--- start Materials provided ---

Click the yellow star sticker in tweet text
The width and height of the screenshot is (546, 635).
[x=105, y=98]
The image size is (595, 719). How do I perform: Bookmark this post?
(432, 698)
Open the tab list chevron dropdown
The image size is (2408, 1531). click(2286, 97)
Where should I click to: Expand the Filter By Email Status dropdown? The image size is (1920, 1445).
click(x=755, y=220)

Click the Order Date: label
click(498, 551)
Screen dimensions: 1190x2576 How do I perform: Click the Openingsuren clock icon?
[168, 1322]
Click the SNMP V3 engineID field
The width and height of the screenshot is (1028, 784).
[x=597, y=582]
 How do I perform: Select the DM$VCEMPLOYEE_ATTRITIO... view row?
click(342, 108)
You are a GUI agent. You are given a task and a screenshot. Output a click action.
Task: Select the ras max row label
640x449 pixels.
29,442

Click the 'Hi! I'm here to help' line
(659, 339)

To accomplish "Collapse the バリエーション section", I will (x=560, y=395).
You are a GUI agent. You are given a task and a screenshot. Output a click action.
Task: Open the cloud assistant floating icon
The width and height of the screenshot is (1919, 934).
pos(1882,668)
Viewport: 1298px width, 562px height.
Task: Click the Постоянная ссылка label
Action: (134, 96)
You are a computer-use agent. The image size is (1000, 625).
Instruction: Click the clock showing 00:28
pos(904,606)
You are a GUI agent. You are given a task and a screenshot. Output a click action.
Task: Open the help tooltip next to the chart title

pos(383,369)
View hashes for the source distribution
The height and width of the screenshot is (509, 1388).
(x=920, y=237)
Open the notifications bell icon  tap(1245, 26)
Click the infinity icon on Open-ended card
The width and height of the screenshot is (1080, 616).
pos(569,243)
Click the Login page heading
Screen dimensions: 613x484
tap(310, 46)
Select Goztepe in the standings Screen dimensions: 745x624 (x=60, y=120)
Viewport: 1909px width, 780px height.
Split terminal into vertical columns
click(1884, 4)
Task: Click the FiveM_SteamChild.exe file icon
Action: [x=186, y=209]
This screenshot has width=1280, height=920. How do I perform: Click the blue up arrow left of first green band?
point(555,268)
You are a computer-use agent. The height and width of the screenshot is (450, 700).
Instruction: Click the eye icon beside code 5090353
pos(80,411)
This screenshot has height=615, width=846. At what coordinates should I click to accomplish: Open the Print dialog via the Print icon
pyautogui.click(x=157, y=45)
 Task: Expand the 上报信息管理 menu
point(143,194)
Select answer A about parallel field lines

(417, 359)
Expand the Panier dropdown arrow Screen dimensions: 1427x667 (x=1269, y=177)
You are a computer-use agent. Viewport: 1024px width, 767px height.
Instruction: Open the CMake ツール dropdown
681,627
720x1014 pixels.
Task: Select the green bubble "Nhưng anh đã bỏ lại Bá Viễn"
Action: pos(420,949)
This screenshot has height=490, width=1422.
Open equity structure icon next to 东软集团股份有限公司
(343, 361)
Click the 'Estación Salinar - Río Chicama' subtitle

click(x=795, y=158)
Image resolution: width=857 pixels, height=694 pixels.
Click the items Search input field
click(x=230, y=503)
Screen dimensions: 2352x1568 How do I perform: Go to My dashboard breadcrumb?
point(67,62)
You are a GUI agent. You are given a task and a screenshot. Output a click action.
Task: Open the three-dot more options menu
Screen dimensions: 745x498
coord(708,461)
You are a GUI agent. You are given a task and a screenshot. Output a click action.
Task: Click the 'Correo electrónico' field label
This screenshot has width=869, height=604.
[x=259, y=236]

--- end Materials provided ---

■ **What you will do**
Copy out every line above word for word.

■ **Complete response**
Click the yellow star sticker in tweet text
The width and height of the screenshot is (546, 635).
[x=105, y=98]
The image size is (595, 719). How do I perform: Bookmark this post?
(432, 698)
Open the tab list chevron dropdown
The image size is (2408, 1531). click(2286, 97)
Where should I click to: Expand the Filter By Email Status dropdown? The image size is (1920, 1445).
click(x=755, y=220)

Click the Order Date: label
click(498, 551)
Screen dimensions: 1190x2576 How do I perform: Click the Openingsuren clock icon?
[168, 1322]
Click the SNMP V3 engineID field
The width and height of the screenshot is (1028, 784).
[x=597, y=582]
 How do I perform: Select the DM$VCEMPLOYEE_ATTRITIO... view row?
click(342, 108)
You are a GUI agent. You are given a task and a screenshot. Output a click action.
Task: Select the ras max row label
640x449 pixels.
29,442

Click the 'Hi! I'm here to help' line
(659, 339)

To accomplish "Collapse the バリエーション section", I will (x=560, y=395).
You are a GUI agent. You are given a task and a screenshot. Output a click action.
Task: Open the cloud assistant floating icon
The width and height of the screenshot is (1919, 934).
pos(1882,668)
Viewport: 1298px width, 562px height.
Task: Click the Постоянная ссылка label
Action: (134, 96)
You are a computer-use agent. The image size is (1000, 625).
Instruction: Click the clock showing 00:28
pos(904,606)
You are a GUI agent. You are given a task and a screenshot. Output a click action.
Task: Open the help tooltip next to the chart title

pos(383,369)
View hashes for the source distribution
The height and width of the screenshot is (509, 1388).
(x=920, y=237)
Open the notifications bell icon  tap(1245, 26)
Click the infinity icon on Open-ended card
The width and height of the screenshot is (1080, 616).
pos(569,243)
Click the Login page heading
Screen dimensions: 613x484
tap(310, 46)
Select Goztepe in the standings Screen dimensions: 745x624 (x=60, y=120)
Viewport: 1909px width, 780px height.
Split terminal into vertical columns
click(1884, 4)
Task: Click the FiveM_SteamChild.exe file icon
Action: [x=186, y=209]
This screenshot has width=1280, height=920. How do I perform: Click the blue up arrow left of first green band?
point(555,268)
You are a computer-use agent. The height and width of the screenshot is (450, 700).
Instruction: Click the eye icon beside code 5090353
pos(80,411)
This screenshot has height=615, width=846. At what coordinates should I click to accomplish: Open the Print dialog via the Print icon
pyautogui.click(x=157, y=45)
 Task: Expand the 上报信息管理 menu
point(143,194)
Select answer A about parallel field lines

(417, 359)
Expand the Panier dropdown arrow Screen dimensions: 1427x667 (x=1269, y=177)
You are a computer-use agent. Viewport: 1024px width, 767px height.
Instruction: Open the CMake ツール dropdown
681,627
720x1014 pixels.
Task: Select the green bubble "Nhưng anh đã bỏ lại Bá Viễn"
Action: pos(420,949)
This screenshot has height=490, width=1422.
Open equity structure icon next to 东软集团股份有限公司
(343, 361)
Click the 'Estación Salinar - Río Chicama' subtitle

click(x=795, y=158)
Image resolution: width=857 pixels, height=694 pixels.
Click the items Search input field
click(x=230, y=503)
Screen dimensions: 2352x1568 How do I perform: Go to My dashboard breadcrumb?
point(67,62)
You are a GUI agent. You are given a task and a screenshot. Output a click action.
Task: Open the three-dot more options menu
Screen dimensions: 745x498
coord(708,461)
You are a GUI agent. You are given a task and a screenshot. Output a click action.
Task: Click the 'Correo electrónico' field label
This screenshot has width=869, height=604.
[x=259, y=236]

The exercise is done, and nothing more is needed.